The tower of the Rotana Hotel has been fashioned to view the city of Amman at 360°, like a magnet toward which the city is oriented, soaring skyward like a taut bow.
The tower of the Rotana Hotel soars vividly into the skyline of Amman, the Jordanian capital. Standing on one of the city's hills, it marks the new Abdali district and promotes the innovative, dynamic and welcoming image of contemporary Jordan and its capital, an economic hub and cosmopolitan city of two million inhabitants. The plot, overlooking the Roman Theater Square, uses to advantage its integration into the urban environment, and is the starting point of the main district avenues.

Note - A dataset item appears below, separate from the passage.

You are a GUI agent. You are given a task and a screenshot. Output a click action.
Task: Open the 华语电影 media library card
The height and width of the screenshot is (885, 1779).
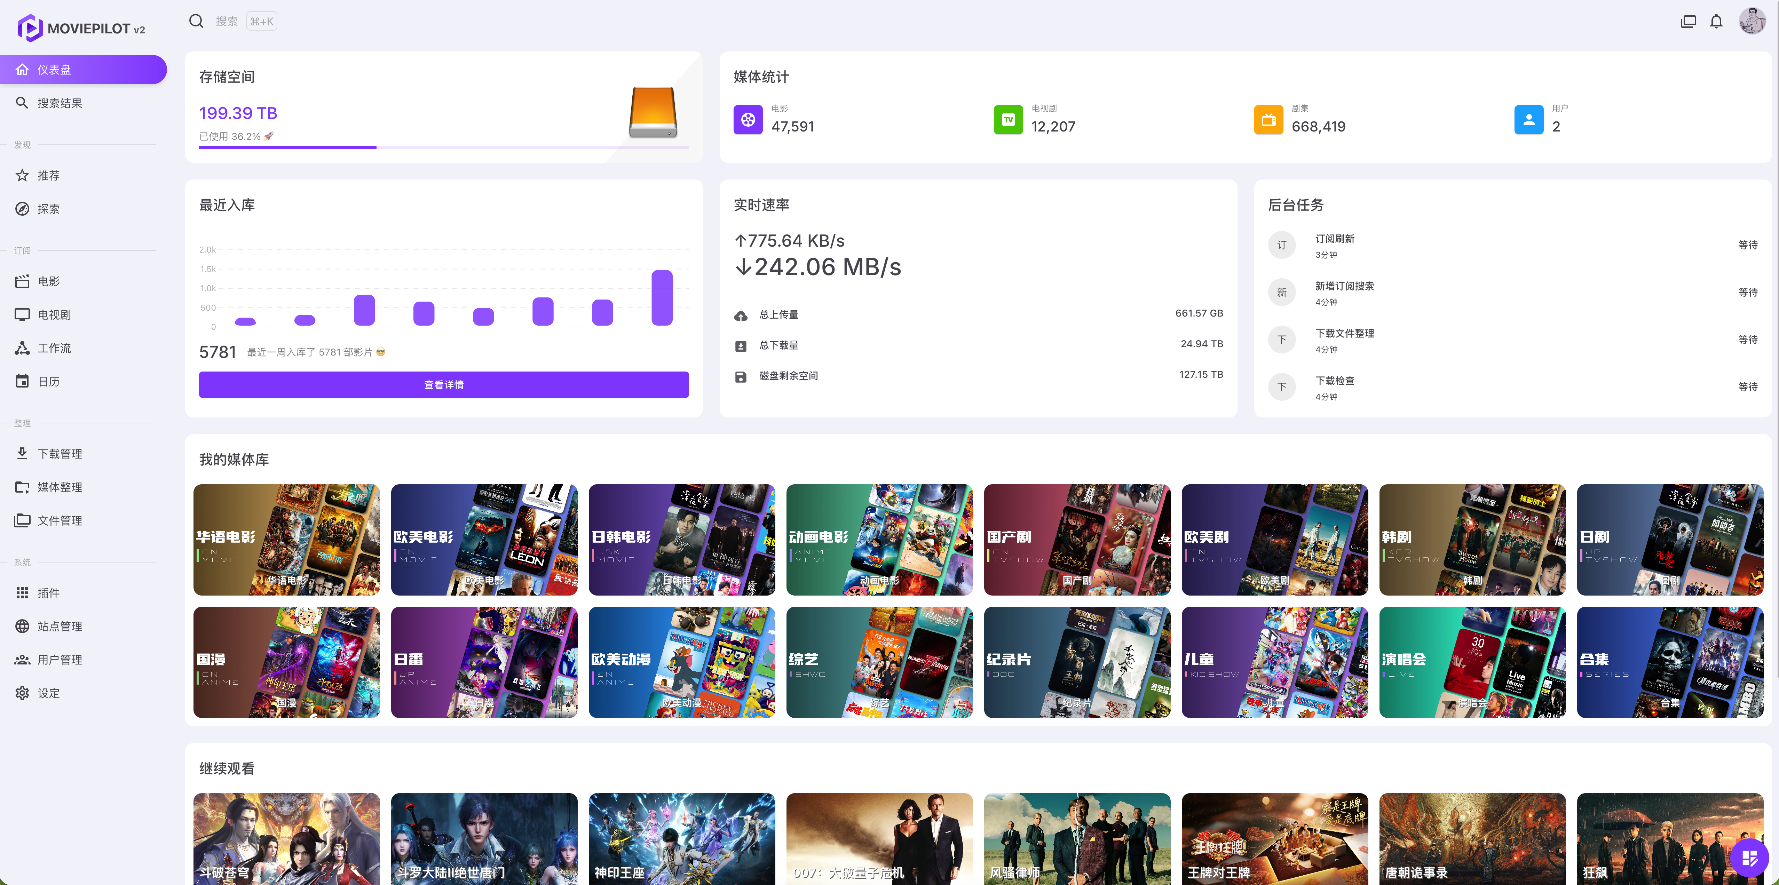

Divided into two structures, the building blends seamlessly into its environment. Its widely glazed base platform reflects the surrounding built-up structures, partitioned into large atriums to which the public restaurants, bars and lobbies open. This base supports a tower rising 188 meters in height, a city-scale landmark reaching the outskirts of the bordering desert. The project comprises a 427-room hotel, restaurants, a panoramic swimming pool, spa, fitness rooms, a conference center, a ballroom and a VIP lounge. The tower structure consists of a central core and an outer mesh that frees the interior spaces from any load-bearing elements. Overlooking the area, a panoramic terrace on the sixth floor accommodates a swimming pool and lounges, amidst an elegant garden.
A primary iconic landmark in the heart of the Jordanian capital, the building is a contemporary redefinition of the column theme, whether Roman, such as at the nearby Roman Theater, or Nabataean, such as the Petra heritage site. Its silhouette can be distinguished as a curved outline or a taut bow reaching the sky, or as a hollow profile, as seen from the airport. These focal points highlight the integration of a high-rise volumetric structure in a predominantly low-height city. The treatment materials used for the curtain-type wall façade, shielded by aluminum sun-breaking panels, reflect both the high-tech level and the eco-friendly character of the building as the new architectural emblem of a rapidly expanding capital city.